By Dan Olson and Russ Gregg
We believe the mis-education of American inner city youth is one of the greatest Biblical justice issues of our day. But to solve a problem, you have to deeply understand it. Our conviction is that the urban education crisis is a symptom of a much deeper society-wide problem: the rejection of God as creator and redeemer, and deep confusion around society’s understanding of personal and societal sin.

This tragic blindness to God and a true understanding of sin as God defines it has deeply affected our schools—private, public and charter; urban and suburban. C.S. Lewis, in his prescient book The Abolition of Man, called it the “poison of subjectivism”, and that it would inevitably lead to “men without chests” and downfall of Western civilization.

All across America, this education divorced from the image of God has relatively quickly deteriorated into the dismissal of God from classrooms, the rejection of truth from textbooks, the disregarding of parents, the abuse of teachers, and the warehousing of students. It has contributed to school shootings, voluntary segregation along ethnic lines, a yawning achievement gap, gender confusion, classroom chaos, and generation after a lost to drugs, gangs, and teenage pregnancy.
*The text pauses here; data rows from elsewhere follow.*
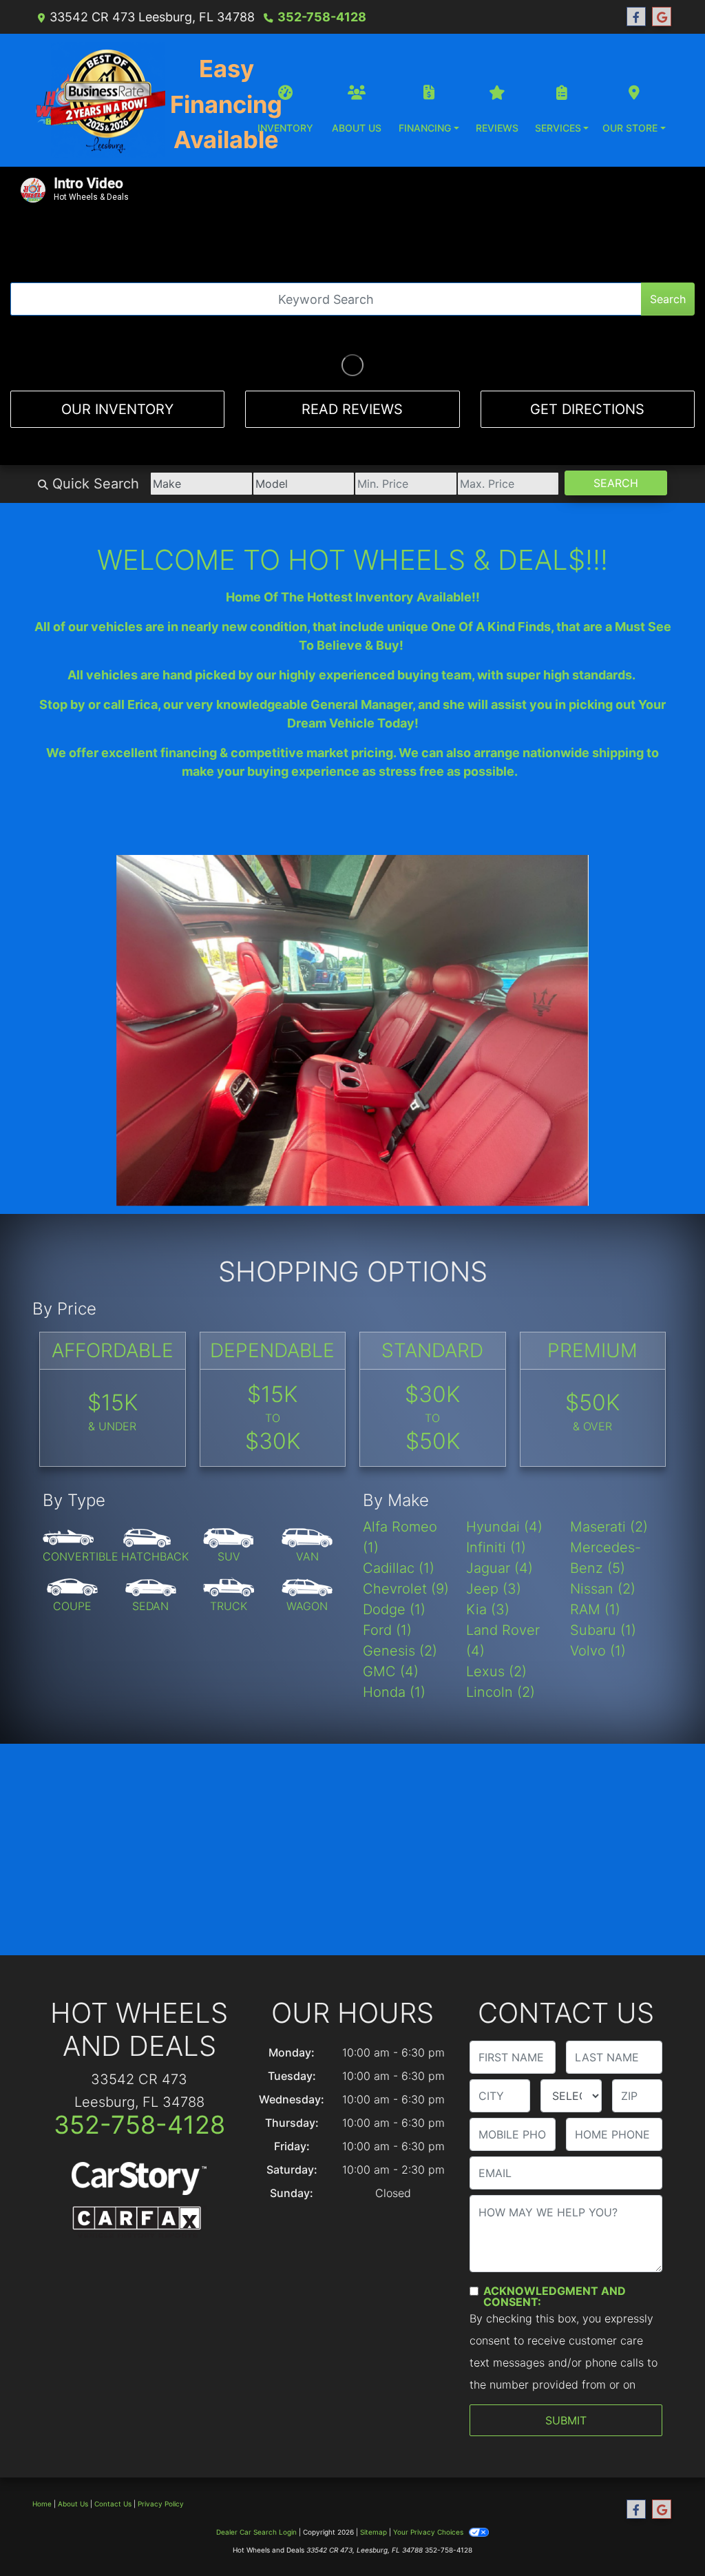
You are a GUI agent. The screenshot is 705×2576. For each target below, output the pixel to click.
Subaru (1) (603, 1512)
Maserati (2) (609, 1409)
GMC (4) (391, 1553)
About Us (73, 2386)
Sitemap (373, 2415)
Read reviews (352, 409)
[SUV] (228, 1428)
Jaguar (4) (499, 1450)
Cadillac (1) (398, 1450)
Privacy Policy (161, 2386)
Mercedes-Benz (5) (605, 1440)
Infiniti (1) (496, 1429)
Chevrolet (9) (406, 1471)
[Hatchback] (155, 1428)
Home (42, 2386)
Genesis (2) (400, 1533)
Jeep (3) (493, 1471)
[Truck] (228, 1477)
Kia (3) (487, 1491)
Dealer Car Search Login (256, 2415)
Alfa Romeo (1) (400, 1419)
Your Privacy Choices (429, 2415)
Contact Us (112, 2386)
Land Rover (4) (503, 1522)
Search (668, 299)
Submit (566, 2303)
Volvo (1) (598, 1533)
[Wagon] (307, 1477)
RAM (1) (595, 1491)
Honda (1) (394, 1574)
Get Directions (587, 409)
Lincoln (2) (500, 1574)
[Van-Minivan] (307, 1428)
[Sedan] (150, 1477)
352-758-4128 (321, 17)
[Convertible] (80, 1428)
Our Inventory (117, 409)
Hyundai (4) (504, 1409)
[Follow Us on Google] (661, 17)
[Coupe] (72, 1477)
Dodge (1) (394, 1491)
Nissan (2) (602, 1471)
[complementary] (663, 2534)
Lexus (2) (496, 1553)
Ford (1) (387, 1512)
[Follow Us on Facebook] (636, 17)
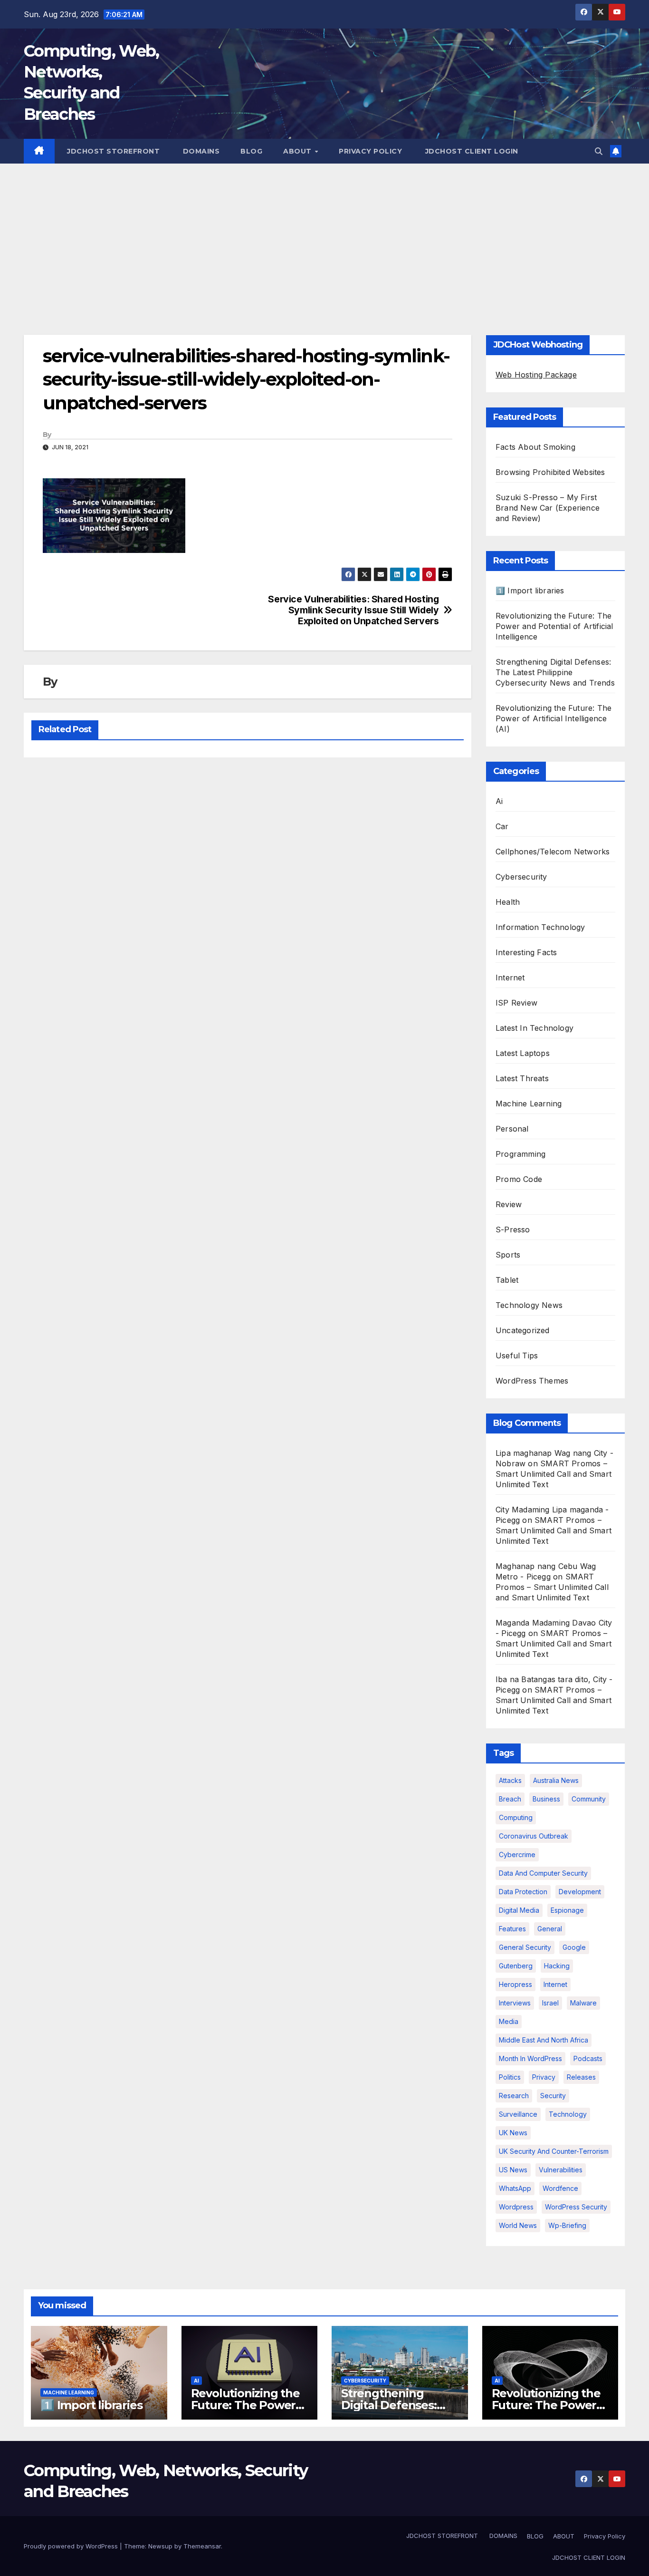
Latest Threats (522, 1078)
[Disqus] (247, 888)
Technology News (529, 1305)
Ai (499, 801)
And who is most affected by these currents? Our most vulnerable resource: low-income, minority youth, or, what Dr. Vernard Gant calls A.C.E. students 1 — Academically disenfranchised, Culturally diverse, and Economically disadvantaged students. 2

Today in America, there are around 13.6 million school aged A.C.E students (ages 5-17). The vast majority—around 80%—live in U.S. cities. Only 132,000 of these students — less than 1% — are enrolled in an Evangelical Protestant Christian school. 3

This crisis of access to faith-based education in the Judeo-Christian heritage has been building over the last twenty years for two main reasons. First, between 2000 and 2006 nearly 1,200 faith-based schools (50% of them Catholic) closed in America’s inner cities, forcing more than 400,000 students to find other schools. 4 This trend has only continued. Second, traditional Christian schools in both urban and suburban communities have become increasingly cost-prohibitive, making access for A.C.E. students through scholarships increasingly rare. 5

The result is that nearly 99% of our most vulnerable students will spend 14,000 hours (180 days, 6 hours, for 13 years) in schools where it is illegal for classroom teachers to base their teaching in the only source of ultimate hope: Jesus Christ. While high-income, socially stable families can afford to choose to homeschool or enroll their kids in the thousands of Christian schools in America, this is simply not an option for nearly any low-income, minority youth in most U.S. cities.

The problem is massive and addressing it is urgent. Perhaps God is calling you to do something about it.

  1. Another A.C.E. acronym is much more commonly used in educational circles: Adverse Childhood Experiences (A.C.E.). Schools, including Hope Academy, seek to understand trauma and it’s effects using an A.C.E. score. These A.C.E.s — such as abuse, drug use in the home, fatherlessness, incarceration — are common in under-served communities
  2. In an America context, A.C.E. students are in families who meet federal low-income guidelines and are ethnically Hispanic, African or African-American, Native American, and Pacific Islander. Dr. Vernard Gant today serves as the director of the A.C.E. Student Success Center of the Association of Christian Schools International (ACSI).
  3. We estimate that 132,000 (62%) of an estimated 216,700 A.C.E. students (19.7%) enrolled in Evangelical Christian schools in America (Hispanic (8.1%), African or African-American (10.6%), American Indian (0.5%), Pacific Islander (0.5), Low income estimate of 62% taken from National Center for Children in Poverty Report: Estimate of 1.1 million total students enrolled in Evangelical Christian schools in America taken from 2015-2016 report, estimate of 18% of the 10% of American students enrolled in Private Schools (5,751,000). See tables here: Overall, 22 million (40%) of the 55 million school aged children in America are African American (15%), Hispanic (25%), or Native American (1%), based on population numbers gathered from the Henry J. Kaiser Foundation. See
  4. See the 2006 White House Report: Preserving a Critical National Asset. Website access 10.24.18:
  5. A key finding in a 2018 report was that “urban private schools have less socioeconomic diversity today than they had several decades ago”. See See Long-Term Trends in Private School Enrollments by Family Income. Accessed online on Oct. 24, 2018.